少し間を取ってから説明を入れると益川先生はこう言われた「ギリシャ語で知を愛するってことは知ってるけれど、アイの風は知らなかったな」と笑われた。

■万葉集の中の「あゆち」

 遠浅の入り江、古より年魚市潟(あゆちがた)と呼ばれている。万葉の歌人、高市連黒人(たけちのむらじくろひと)の歌で知られている。


  桜田へ 鶴(たづ)鳴き渡る 年魚市潟(あゆちがた)
     潮干にけらし 鶴(たづ)鳴き渡る

万葉集より


 桜田のほうへ鶴が鳴きながら飛んでいく。年魚市潟の光景を歌に詠んだ。さらに繰り返す。すっかり潮が引いてしまったようだ。鶴が鳴きながら飛んでいく。

 鶴が鳴く、鶴が鳴くと、二度も強調している。どうしてだろうと疑念がわく。なぜ強調するのだろう。二度目はさらに潮が引いたらしいと。

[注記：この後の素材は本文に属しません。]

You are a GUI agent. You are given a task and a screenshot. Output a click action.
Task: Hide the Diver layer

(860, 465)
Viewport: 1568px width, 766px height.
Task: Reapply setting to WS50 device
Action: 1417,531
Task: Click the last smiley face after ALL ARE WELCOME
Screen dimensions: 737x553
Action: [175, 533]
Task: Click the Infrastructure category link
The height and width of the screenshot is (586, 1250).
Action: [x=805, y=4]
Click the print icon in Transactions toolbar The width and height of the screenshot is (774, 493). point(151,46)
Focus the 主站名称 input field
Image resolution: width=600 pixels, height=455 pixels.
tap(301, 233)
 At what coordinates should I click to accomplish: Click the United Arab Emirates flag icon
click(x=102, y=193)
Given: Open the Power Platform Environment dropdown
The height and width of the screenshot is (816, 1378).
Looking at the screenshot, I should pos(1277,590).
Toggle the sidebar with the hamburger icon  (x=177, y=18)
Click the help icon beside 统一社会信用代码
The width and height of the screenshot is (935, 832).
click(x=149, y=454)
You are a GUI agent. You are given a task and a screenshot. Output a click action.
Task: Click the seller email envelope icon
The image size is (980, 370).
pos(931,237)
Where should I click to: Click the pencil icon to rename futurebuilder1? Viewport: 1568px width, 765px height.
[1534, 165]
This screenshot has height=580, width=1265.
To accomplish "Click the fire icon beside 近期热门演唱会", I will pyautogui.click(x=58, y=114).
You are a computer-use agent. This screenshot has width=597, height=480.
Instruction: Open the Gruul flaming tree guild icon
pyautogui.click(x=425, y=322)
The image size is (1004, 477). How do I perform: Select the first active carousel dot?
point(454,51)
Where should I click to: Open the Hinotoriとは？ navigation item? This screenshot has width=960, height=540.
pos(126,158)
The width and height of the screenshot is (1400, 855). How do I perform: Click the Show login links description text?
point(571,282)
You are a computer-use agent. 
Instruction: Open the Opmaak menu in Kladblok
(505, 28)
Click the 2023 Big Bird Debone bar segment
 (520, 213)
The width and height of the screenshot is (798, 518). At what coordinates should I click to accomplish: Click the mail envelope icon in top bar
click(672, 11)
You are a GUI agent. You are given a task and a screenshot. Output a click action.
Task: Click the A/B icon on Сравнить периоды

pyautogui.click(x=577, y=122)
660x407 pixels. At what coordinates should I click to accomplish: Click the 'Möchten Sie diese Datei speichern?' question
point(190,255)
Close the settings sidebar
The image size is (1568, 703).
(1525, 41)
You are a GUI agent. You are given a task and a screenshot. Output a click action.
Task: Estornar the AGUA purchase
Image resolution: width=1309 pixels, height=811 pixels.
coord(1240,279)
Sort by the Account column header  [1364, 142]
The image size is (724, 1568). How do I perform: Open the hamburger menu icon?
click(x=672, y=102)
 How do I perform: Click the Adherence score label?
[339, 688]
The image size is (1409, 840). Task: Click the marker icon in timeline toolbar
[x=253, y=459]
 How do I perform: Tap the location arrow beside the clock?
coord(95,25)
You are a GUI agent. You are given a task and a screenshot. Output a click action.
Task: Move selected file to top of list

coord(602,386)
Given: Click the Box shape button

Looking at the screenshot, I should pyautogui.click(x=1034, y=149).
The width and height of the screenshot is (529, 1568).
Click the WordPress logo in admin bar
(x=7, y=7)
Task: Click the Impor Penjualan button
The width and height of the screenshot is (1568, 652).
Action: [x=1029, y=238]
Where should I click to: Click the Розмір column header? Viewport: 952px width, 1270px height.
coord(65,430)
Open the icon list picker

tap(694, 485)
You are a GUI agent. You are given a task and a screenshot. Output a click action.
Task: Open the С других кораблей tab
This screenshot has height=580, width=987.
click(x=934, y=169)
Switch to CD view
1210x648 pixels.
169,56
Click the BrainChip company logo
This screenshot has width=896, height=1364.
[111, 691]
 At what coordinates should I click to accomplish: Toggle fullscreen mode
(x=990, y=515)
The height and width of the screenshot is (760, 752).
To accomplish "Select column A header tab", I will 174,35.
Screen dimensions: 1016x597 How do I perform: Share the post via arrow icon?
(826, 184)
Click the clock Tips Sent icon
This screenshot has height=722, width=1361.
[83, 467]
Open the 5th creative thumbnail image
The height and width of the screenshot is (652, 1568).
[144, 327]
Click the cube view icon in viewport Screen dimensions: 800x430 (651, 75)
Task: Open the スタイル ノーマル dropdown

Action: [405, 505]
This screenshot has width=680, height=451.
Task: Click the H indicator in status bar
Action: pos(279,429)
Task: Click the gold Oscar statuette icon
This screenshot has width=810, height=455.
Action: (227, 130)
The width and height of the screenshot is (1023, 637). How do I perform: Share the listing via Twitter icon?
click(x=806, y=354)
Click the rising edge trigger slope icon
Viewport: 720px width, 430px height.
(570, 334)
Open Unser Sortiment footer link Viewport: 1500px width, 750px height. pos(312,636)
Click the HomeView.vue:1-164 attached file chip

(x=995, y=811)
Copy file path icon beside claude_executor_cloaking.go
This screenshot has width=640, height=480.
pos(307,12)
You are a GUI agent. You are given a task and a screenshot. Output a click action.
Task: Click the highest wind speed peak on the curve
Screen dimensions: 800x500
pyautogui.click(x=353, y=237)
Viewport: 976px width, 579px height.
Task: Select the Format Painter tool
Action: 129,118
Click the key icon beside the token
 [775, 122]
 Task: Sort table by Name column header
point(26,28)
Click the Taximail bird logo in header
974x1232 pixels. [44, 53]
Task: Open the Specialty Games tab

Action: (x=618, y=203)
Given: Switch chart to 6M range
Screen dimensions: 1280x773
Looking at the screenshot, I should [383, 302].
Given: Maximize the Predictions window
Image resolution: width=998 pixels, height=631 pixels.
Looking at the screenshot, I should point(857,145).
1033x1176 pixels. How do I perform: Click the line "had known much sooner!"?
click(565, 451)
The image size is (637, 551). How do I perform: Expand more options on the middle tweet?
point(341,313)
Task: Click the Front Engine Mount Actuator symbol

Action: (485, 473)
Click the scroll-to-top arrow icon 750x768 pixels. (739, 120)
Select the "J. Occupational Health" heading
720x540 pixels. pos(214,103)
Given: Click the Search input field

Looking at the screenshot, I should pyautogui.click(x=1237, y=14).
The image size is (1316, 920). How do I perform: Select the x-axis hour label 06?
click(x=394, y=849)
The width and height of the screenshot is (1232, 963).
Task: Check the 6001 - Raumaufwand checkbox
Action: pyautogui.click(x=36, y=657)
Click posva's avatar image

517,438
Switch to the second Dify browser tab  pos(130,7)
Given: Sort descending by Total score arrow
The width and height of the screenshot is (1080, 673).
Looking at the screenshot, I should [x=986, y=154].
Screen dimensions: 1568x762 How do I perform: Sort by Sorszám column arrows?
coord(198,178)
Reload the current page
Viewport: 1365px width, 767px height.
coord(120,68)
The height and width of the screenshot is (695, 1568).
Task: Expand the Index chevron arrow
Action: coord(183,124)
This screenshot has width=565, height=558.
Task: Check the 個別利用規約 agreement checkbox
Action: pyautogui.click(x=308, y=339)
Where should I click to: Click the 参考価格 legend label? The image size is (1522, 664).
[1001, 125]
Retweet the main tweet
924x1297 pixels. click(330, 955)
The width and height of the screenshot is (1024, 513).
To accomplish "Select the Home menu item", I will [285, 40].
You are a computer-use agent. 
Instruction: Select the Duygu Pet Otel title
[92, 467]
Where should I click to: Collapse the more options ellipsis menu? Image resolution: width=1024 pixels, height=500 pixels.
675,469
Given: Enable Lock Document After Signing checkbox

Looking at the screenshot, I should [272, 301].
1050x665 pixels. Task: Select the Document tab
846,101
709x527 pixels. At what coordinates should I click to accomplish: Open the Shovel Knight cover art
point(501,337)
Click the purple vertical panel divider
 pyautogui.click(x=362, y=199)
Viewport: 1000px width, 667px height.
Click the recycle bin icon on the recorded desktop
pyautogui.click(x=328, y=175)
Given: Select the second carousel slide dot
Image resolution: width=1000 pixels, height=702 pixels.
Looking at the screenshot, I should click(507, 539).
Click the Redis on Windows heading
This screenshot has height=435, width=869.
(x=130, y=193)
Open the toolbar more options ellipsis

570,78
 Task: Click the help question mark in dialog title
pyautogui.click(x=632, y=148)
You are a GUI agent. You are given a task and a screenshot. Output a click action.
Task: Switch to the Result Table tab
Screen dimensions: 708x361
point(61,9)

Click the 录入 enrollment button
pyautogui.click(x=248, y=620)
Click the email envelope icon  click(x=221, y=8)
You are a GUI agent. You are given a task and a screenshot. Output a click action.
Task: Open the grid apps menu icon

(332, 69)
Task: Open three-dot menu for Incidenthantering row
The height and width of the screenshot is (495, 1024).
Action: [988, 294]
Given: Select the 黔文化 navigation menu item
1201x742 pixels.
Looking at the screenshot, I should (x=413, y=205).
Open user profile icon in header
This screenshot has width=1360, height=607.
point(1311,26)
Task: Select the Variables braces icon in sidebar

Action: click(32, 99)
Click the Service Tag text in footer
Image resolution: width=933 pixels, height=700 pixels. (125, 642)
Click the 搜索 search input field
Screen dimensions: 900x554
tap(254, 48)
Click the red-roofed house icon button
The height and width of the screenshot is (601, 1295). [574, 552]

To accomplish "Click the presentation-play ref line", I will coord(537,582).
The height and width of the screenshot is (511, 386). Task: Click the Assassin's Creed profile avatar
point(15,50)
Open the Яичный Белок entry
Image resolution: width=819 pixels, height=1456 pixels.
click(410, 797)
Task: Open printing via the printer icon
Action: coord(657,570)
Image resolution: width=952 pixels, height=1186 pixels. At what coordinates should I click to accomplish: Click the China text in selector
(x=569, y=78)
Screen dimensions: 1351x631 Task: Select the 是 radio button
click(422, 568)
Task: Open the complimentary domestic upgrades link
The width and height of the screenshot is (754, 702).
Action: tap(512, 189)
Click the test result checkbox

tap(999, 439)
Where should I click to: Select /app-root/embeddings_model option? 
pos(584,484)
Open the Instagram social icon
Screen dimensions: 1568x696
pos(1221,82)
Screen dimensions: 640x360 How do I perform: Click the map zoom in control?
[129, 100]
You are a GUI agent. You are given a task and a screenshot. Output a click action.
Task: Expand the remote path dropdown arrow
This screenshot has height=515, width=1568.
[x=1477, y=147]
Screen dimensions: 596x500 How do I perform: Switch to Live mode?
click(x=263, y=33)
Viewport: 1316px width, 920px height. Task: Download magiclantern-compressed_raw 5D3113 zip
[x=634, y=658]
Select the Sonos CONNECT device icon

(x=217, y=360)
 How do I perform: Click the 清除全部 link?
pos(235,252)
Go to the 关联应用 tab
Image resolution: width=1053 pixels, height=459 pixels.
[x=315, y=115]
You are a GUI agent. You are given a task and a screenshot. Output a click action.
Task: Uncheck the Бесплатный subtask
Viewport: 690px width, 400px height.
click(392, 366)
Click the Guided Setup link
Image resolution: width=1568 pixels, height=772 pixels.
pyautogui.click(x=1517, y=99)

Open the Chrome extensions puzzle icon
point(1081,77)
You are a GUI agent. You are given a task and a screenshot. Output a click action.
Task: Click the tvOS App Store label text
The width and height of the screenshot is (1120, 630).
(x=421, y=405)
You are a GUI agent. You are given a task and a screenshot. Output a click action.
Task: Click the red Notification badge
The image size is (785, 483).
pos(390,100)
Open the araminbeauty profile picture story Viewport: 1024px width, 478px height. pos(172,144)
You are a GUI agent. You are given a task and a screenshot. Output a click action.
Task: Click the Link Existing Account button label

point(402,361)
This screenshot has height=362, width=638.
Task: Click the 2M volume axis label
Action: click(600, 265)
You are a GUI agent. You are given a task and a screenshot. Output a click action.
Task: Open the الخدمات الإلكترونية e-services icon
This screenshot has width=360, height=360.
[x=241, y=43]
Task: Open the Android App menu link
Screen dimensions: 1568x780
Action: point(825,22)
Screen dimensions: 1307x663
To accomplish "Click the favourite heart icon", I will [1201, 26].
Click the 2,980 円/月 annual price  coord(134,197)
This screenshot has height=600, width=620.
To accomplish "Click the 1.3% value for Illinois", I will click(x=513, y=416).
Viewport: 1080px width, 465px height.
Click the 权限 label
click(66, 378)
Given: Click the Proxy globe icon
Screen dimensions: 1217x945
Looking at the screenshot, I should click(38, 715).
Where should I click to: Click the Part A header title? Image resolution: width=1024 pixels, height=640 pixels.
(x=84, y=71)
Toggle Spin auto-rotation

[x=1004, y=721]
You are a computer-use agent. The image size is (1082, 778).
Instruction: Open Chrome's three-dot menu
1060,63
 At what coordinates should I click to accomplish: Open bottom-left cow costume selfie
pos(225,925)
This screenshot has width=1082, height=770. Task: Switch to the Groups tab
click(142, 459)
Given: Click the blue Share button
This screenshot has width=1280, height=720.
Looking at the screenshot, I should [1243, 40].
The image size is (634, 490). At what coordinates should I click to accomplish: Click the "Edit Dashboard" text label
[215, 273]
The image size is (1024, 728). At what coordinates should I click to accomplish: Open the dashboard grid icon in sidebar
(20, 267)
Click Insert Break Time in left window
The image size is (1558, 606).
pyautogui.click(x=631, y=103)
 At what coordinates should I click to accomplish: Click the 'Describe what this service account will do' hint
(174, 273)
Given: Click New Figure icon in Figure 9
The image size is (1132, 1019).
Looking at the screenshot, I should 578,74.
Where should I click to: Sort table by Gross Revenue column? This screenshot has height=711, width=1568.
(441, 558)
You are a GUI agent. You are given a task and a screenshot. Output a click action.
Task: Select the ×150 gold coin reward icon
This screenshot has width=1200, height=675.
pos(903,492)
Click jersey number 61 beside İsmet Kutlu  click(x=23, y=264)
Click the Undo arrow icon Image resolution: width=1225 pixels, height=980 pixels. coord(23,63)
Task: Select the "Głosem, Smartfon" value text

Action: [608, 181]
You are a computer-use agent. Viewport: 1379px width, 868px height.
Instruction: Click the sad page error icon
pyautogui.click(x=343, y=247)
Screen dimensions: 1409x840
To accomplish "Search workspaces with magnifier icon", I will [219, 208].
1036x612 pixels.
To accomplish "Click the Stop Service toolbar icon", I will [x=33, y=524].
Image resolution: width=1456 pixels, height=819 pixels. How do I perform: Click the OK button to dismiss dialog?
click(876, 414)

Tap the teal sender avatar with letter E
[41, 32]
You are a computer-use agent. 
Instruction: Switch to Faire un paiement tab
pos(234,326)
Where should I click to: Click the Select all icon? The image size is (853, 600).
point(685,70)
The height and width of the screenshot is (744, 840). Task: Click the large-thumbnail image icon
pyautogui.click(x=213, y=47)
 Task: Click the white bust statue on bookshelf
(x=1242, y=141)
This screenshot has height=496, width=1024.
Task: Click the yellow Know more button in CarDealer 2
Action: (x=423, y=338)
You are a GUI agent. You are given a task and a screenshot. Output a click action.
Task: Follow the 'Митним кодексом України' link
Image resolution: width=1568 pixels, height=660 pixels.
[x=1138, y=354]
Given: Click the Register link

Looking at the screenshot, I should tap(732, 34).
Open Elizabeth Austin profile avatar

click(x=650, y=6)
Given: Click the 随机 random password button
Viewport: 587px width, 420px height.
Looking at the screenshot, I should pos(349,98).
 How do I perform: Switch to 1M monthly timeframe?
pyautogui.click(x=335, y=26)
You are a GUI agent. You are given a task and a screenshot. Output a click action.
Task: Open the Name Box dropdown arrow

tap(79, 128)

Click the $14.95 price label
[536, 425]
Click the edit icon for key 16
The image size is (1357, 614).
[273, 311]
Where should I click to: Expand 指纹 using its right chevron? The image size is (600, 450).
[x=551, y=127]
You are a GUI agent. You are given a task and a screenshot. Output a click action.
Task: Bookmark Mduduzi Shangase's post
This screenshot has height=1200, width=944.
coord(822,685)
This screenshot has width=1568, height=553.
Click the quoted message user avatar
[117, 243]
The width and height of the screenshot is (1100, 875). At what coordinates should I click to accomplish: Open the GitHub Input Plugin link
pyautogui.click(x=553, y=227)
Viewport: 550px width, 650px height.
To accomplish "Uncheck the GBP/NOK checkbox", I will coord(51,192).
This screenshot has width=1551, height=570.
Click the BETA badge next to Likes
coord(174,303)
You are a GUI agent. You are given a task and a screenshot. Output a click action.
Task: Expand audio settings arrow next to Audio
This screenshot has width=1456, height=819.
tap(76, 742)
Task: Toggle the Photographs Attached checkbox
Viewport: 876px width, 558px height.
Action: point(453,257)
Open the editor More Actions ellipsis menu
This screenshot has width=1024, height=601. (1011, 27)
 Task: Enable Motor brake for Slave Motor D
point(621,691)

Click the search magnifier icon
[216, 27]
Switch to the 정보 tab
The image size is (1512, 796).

潮が引くとどうなるのか、引いた浅瀬には貝や小魚などがいると思っていると、おやおや亀が見えてくる。これは鶴に対して亀を呼び出すための強調による暗喩だ。さすが高市連黒人。鶴と亀といえば、おめでたい絵柄として蓬莱伝説を思い出さざるを得ない。熱田神宮と蓬莱、そして年魚市潟。彼は持統天皇に仕え、三河や尾張への行幸の際にも同行した。持統天皇は天智天皇の娘であり、天武天皇の奥方でもあって、高市連黒人は人の世の栄華、悲しみを読んだことで知られる。